(Records contained in a dataset)
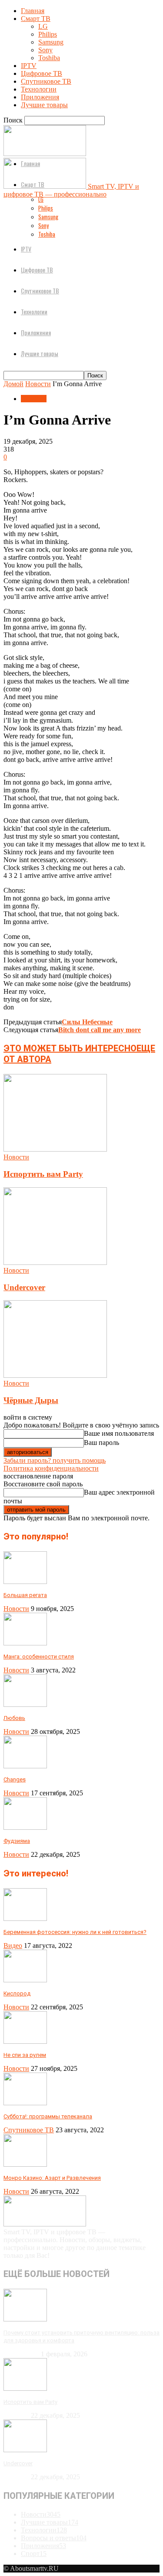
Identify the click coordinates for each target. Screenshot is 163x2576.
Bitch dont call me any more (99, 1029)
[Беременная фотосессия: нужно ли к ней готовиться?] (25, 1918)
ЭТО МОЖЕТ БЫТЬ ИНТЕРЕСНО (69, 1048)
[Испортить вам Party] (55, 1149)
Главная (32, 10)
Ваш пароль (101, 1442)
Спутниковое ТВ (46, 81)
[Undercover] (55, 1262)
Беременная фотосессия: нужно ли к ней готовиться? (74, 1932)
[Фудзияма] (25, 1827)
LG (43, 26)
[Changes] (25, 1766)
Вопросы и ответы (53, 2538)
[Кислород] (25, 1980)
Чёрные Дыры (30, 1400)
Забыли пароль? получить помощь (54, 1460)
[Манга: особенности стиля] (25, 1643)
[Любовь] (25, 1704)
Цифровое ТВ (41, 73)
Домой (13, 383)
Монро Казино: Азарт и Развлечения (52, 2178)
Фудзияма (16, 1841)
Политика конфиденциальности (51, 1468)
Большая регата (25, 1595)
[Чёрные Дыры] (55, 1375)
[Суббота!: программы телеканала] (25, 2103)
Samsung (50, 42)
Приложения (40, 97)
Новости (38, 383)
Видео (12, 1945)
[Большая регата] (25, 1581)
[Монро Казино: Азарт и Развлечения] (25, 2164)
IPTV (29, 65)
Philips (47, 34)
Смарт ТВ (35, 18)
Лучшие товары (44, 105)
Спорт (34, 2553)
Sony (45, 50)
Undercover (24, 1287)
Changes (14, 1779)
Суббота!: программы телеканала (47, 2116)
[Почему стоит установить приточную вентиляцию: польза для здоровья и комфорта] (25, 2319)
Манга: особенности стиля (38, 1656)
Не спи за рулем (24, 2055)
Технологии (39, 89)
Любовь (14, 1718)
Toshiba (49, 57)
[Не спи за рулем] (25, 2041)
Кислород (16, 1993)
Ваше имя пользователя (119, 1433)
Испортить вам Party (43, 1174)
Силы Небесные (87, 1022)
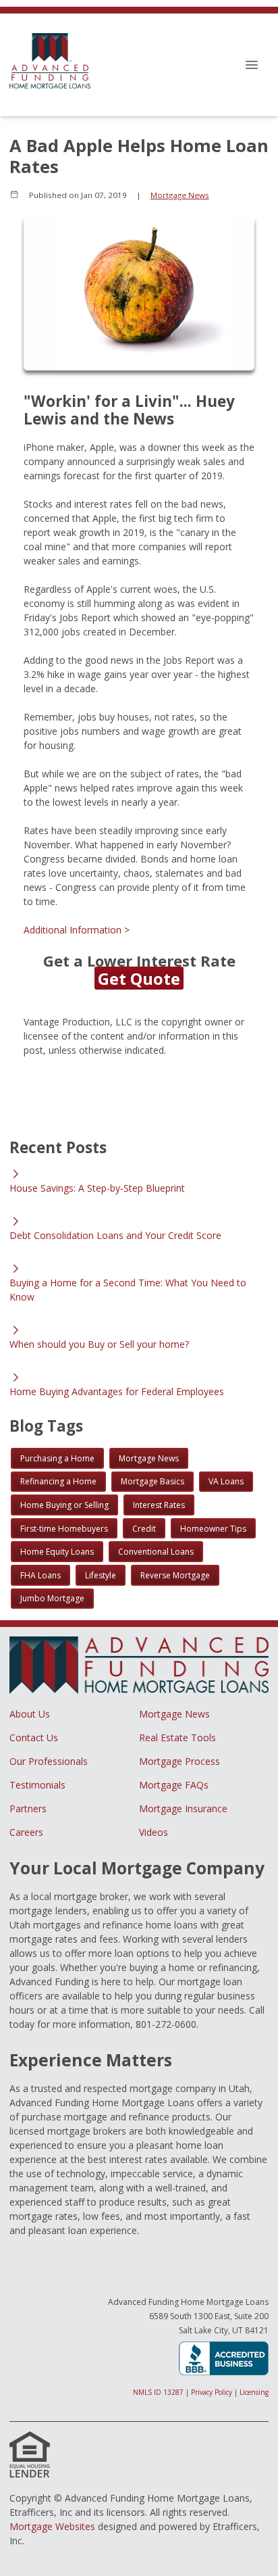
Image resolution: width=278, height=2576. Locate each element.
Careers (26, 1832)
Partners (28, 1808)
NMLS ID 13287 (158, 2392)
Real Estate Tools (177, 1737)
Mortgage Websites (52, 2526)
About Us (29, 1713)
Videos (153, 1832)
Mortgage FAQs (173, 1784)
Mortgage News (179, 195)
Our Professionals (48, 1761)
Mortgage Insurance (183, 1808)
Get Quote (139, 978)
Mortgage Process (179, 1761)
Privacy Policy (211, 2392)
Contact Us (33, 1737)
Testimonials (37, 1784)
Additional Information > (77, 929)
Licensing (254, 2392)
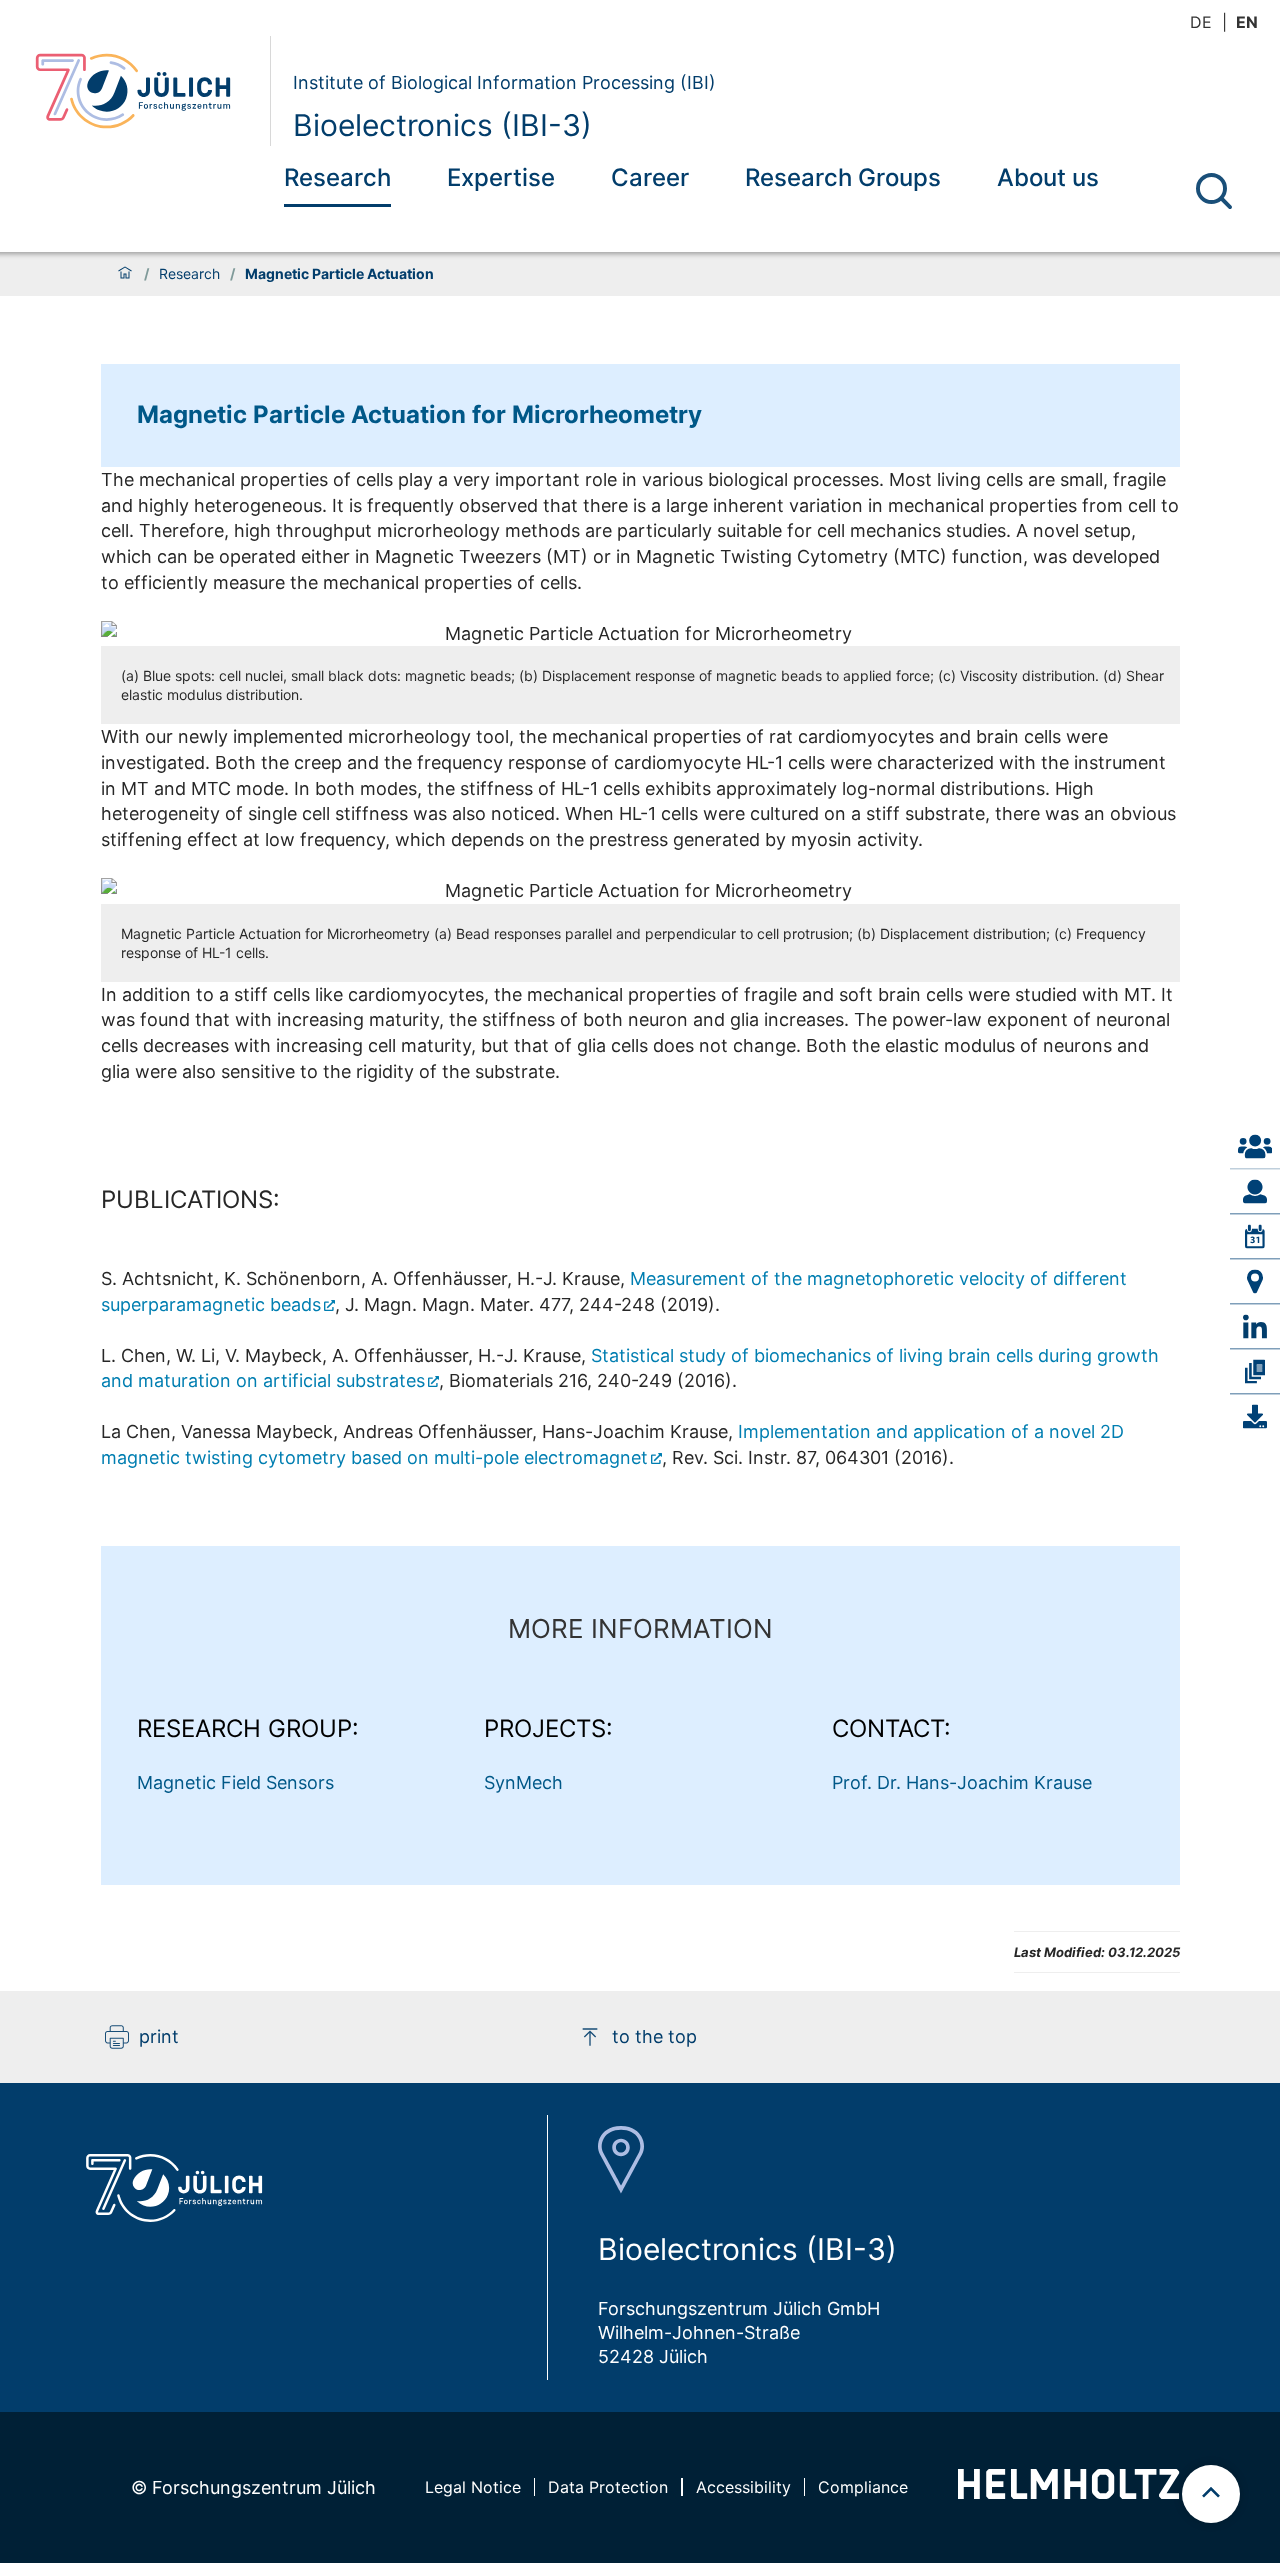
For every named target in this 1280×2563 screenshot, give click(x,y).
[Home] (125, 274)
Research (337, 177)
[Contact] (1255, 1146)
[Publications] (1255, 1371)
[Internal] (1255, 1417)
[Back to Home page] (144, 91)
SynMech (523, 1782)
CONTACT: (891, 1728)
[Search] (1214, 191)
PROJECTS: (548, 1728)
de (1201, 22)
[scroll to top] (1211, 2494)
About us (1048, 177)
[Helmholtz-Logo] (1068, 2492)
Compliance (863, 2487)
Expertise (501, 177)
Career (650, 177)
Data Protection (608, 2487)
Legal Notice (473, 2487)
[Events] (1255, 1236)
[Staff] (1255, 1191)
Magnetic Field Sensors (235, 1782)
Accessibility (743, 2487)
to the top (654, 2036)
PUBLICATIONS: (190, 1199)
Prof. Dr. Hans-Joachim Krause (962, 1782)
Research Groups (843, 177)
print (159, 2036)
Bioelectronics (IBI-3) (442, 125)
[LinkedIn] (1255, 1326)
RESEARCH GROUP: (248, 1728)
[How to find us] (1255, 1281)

TASK INSTRUCTIONS
Nothing but an exact copy belongs in the answer: the lines from the top of the records through the line containing "Ваш пароль (101, 1442)", minus the pictures.

YOUR RESPONSE
Identify the click coordinates for each target. Screenshot is 163x2576.
Bitch dont call me any more (99, 1029)
[Беременная фотосессия: нужно ли к ней готовиться?] (25, 1918)
ЭТО МОЖЕТ БЫТЬ ИНТЕРЕСНО (69, 1048)
[Испортить вам Party] (55, 1149)
Главная (32, 10)
Ваш пароль (101, 1442)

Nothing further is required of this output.